But, I was dismayed by Abel’s disparagement of conventional foods, e.g., eggs. For many of us, eggs worth paying for — pastured, fed non-GMO corn in addition to their own foraging and hunting spoils — is out of reach. For example, in my area, Costco sells conventional eggs at 1.49/doz. Whole Foods sells eggs from “humanely raised” hens at $6.00/doz. Surfside Farms sells eggs from truly pastured hens at $7.50/doz. by CSA/subscription and at farmers markets. Should I avoid the Costco eggs that I can afford simply because they’re of lesser quality than the “real food” that Abel recommends? I think I’ll get what I can from the battery-hen eggs rather than do without.
I wish I could afford to buy the best-quality food, but I feel disrespected, by implication, for buying the best I can afford.
Abel James says
Glad you liked Dan – the man is full of insight, to be sure.

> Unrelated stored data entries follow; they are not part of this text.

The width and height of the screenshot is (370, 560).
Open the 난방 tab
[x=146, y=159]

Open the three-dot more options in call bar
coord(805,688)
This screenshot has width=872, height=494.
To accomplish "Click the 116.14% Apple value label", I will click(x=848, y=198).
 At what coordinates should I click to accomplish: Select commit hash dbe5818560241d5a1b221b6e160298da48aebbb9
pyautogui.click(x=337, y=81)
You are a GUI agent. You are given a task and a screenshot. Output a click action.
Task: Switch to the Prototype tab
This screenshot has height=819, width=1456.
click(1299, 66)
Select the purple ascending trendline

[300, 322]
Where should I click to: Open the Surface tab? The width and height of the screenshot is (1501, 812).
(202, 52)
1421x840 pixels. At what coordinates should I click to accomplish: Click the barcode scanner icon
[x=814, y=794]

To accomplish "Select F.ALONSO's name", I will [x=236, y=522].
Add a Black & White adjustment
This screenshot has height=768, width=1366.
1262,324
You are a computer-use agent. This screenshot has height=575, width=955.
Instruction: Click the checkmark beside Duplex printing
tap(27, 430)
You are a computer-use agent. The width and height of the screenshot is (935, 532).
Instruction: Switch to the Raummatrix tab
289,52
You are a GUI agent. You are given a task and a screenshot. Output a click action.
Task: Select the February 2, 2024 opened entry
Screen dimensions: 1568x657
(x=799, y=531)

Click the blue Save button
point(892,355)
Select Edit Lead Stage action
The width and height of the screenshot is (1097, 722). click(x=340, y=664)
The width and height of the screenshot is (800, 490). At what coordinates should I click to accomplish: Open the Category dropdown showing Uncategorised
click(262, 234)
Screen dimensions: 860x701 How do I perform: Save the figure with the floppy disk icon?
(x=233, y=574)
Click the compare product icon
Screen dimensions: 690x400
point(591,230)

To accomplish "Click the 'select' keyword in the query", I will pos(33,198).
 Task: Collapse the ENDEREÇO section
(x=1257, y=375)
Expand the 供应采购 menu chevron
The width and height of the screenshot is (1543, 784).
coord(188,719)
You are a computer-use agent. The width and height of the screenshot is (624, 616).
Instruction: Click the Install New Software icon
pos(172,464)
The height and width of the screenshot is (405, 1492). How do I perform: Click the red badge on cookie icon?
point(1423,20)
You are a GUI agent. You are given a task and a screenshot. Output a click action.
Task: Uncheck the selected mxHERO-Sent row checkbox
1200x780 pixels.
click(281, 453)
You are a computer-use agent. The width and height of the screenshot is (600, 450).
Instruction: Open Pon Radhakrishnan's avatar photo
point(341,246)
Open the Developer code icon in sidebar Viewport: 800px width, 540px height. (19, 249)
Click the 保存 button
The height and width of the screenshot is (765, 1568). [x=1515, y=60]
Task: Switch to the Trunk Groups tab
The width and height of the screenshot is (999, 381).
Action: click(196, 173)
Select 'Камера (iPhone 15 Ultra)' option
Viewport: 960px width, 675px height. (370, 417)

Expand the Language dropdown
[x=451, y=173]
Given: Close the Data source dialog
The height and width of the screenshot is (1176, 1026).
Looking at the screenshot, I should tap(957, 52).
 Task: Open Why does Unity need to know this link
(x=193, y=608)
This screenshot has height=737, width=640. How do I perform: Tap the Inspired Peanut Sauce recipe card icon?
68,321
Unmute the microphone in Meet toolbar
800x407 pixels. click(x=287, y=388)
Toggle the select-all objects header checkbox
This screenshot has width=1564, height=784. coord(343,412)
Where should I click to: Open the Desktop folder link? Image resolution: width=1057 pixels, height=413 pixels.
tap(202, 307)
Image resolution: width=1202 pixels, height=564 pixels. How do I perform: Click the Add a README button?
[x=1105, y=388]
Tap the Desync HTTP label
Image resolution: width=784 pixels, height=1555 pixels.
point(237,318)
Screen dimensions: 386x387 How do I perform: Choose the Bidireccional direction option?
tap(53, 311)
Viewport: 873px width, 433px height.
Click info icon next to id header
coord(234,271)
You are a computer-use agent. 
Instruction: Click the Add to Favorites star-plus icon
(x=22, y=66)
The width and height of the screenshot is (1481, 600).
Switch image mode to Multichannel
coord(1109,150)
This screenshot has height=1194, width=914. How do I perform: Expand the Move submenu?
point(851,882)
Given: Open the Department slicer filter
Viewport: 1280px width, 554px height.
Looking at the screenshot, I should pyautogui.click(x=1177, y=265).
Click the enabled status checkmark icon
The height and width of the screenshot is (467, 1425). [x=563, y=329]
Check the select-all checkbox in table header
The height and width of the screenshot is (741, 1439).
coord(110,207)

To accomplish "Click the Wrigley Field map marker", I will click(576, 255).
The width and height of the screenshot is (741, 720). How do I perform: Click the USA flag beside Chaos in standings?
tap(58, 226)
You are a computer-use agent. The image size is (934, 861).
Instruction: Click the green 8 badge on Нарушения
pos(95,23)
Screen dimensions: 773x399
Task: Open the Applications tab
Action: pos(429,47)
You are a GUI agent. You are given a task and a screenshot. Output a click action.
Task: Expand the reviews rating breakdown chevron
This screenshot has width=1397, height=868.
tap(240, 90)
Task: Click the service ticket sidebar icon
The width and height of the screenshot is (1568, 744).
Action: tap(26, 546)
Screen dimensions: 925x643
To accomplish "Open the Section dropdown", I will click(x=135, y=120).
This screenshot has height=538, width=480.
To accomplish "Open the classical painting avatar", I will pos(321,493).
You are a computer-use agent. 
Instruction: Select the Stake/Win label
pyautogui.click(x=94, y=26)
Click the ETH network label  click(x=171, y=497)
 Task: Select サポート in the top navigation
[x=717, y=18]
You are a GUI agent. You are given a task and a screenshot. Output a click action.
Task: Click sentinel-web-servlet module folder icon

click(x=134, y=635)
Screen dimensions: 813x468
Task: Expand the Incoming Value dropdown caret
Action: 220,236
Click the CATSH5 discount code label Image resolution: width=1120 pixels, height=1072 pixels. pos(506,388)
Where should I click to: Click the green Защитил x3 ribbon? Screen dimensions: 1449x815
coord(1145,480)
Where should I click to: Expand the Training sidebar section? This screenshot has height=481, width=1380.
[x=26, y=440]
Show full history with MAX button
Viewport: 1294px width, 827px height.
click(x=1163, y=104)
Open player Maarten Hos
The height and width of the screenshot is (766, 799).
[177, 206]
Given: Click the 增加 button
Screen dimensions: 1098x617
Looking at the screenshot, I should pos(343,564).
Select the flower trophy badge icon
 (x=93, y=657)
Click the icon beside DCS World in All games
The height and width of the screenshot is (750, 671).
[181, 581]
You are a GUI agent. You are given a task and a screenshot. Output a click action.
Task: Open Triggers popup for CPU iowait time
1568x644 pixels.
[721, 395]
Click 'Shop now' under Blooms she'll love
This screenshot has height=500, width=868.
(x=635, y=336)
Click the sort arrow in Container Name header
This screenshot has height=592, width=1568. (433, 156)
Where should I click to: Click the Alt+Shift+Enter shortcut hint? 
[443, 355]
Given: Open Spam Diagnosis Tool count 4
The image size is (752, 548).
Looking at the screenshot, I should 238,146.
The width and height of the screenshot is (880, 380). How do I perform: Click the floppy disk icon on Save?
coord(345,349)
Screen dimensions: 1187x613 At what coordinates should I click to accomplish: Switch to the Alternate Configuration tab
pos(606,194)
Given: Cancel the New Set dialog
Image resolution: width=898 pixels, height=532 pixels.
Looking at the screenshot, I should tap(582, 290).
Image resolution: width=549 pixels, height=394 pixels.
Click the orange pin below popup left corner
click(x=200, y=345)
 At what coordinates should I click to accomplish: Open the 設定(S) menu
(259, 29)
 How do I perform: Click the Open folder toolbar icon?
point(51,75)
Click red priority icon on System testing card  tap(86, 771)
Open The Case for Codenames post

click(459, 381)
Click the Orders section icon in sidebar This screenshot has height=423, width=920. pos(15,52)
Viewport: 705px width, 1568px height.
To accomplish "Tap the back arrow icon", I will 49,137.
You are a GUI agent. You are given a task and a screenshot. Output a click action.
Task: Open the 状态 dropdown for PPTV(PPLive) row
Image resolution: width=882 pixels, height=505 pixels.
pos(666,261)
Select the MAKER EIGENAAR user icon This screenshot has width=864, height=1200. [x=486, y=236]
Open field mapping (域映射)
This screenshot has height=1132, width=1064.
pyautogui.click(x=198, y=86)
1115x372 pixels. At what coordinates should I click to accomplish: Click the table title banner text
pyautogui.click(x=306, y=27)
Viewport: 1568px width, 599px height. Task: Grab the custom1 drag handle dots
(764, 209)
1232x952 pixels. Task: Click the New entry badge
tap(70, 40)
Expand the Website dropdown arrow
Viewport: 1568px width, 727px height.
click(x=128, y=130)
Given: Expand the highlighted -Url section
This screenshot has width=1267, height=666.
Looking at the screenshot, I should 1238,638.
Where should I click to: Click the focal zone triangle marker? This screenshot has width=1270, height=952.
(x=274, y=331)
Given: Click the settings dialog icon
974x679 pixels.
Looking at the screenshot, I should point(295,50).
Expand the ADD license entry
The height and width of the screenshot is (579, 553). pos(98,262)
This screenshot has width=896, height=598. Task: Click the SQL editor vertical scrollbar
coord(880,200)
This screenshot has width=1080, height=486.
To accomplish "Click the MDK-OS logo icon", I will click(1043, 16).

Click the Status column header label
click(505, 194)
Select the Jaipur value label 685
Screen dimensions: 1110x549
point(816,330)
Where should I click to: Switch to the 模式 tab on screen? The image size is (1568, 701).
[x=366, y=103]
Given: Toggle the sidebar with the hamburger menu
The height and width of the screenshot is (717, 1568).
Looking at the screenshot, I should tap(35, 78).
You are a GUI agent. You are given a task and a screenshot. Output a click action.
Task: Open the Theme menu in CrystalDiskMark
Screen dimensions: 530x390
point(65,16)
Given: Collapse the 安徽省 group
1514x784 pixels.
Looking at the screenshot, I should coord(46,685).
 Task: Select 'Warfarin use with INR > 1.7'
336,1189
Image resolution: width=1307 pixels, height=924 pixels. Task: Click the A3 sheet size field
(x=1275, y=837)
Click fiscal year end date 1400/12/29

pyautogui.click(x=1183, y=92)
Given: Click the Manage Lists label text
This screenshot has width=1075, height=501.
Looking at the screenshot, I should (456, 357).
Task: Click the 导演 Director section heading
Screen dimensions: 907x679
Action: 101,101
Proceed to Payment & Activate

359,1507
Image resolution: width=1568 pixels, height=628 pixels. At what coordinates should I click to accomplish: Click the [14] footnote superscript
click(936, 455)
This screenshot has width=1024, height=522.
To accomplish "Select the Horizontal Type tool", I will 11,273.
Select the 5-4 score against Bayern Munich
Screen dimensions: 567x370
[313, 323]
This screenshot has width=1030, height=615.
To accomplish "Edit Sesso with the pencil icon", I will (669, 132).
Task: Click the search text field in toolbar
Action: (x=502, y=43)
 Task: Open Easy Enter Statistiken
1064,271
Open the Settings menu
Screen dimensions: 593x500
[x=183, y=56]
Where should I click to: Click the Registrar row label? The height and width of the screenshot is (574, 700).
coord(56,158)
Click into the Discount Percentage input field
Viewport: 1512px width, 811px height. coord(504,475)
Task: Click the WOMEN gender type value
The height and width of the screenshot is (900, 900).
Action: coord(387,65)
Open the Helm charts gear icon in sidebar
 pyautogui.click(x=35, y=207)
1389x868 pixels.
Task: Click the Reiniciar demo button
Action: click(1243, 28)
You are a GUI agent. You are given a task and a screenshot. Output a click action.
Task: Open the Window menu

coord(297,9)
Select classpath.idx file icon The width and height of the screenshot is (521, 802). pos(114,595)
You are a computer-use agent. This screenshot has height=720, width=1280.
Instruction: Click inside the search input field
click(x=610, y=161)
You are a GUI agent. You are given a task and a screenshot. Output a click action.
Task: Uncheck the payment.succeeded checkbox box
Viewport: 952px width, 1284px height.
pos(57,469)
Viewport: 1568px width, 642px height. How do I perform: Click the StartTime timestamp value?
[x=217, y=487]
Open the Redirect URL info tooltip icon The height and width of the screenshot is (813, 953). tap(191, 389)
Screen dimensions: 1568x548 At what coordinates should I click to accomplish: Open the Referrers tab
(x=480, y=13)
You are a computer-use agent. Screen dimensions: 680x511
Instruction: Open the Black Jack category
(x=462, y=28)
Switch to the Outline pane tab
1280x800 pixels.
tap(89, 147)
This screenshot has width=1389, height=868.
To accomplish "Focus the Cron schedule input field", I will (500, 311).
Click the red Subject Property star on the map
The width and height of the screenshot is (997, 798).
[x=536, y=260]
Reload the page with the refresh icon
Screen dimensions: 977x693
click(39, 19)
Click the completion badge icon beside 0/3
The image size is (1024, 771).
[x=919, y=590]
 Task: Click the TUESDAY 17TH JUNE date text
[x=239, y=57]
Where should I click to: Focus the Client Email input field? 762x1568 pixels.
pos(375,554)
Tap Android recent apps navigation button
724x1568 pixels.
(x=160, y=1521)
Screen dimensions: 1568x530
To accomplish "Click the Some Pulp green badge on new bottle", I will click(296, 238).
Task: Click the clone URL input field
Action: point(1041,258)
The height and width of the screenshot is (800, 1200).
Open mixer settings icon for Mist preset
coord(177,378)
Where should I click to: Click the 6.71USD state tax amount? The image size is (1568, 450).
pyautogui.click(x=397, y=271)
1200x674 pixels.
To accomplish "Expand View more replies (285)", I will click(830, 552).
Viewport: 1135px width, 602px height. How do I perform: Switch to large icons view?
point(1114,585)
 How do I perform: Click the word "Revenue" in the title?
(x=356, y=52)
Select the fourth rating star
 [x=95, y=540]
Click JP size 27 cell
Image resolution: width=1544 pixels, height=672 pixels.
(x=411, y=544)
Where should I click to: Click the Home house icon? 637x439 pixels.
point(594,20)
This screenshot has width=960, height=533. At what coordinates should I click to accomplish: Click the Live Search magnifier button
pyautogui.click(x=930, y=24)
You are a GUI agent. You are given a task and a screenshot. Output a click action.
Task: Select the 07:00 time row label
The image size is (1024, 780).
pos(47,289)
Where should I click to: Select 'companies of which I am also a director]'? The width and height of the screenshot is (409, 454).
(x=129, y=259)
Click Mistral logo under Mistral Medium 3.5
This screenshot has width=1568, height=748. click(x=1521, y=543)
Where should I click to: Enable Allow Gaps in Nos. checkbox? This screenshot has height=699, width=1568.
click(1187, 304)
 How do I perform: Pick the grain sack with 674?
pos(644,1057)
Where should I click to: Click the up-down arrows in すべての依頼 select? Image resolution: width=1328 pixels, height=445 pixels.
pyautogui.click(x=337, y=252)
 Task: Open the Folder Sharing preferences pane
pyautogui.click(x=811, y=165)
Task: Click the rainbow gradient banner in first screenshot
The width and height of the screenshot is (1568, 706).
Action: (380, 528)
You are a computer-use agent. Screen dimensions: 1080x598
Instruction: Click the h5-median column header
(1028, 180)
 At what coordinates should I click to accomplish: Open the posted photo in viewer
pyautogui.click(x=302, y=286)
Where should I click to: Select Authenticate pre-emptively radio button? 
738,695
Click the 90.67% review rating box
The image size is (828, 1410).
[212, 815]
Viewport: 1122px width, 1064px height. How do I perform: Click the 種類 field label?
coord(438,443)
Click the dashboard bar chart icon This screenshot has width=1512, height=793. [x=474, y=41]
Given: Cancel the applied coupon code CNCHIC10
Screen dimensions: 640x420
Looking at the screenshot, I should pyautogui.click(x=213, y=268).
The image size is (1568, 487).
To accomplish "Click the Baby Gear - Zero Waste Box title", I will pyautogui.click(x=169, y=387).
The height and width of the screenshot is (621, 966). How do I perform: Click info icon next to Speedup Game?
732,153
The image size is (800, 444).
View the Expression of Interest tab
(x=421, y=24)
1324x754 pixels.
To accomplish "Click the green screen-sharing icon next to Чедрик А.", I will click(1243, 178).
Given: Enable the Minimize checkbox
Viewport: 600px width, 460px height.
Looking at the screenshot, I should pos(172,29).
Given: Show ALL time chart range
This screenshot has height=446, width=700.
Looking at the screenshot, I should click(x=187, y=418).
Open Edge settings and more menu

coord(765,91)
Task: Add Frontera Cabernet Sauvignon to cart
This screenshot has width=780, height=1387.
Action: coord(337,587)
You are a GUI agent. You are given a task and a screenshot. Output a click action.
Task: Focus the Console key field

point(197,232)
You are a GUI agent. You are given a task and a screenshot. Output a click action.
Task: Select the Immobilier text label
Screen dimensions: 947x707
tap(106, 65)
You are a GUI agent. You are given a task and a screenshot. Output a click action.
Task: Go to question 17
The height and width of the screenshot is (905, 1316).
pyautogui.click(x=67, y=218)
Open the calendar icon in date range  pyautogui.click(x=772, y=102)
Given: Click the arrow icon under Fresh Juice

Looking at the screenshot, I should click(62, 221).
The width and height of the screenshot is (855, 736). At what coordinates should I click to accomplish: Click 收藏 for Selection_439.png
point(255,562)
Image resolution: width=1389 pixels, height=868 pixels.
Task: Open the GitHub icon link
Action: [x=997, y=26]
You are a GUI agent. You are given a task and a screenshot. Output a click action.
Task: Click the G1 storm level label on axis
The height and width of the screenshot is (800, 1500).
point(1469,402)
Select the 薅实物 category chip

That’s an interesting point. I can say that I gladly pay farmers $6/dozen (more sometimes) for their pastured eggs, but it’s only because I can afford the luxury of that choice.
But what do you do when you simply can’t afford the best possible food? Lord knows, I’ve been there. I lived on conventional eggs (and far worse) in college and the years after when I was shackled by debt. No disrespect at all to those who are already are buying the best they can afford.
My opinion? Eggs are still a decent choice over other alternatives even if conventional. But I still think that pastured eggs at $.50 cents a pop are an excellent investment even if it means making a few monetary sacrifices in other areas.
Thanks for listening!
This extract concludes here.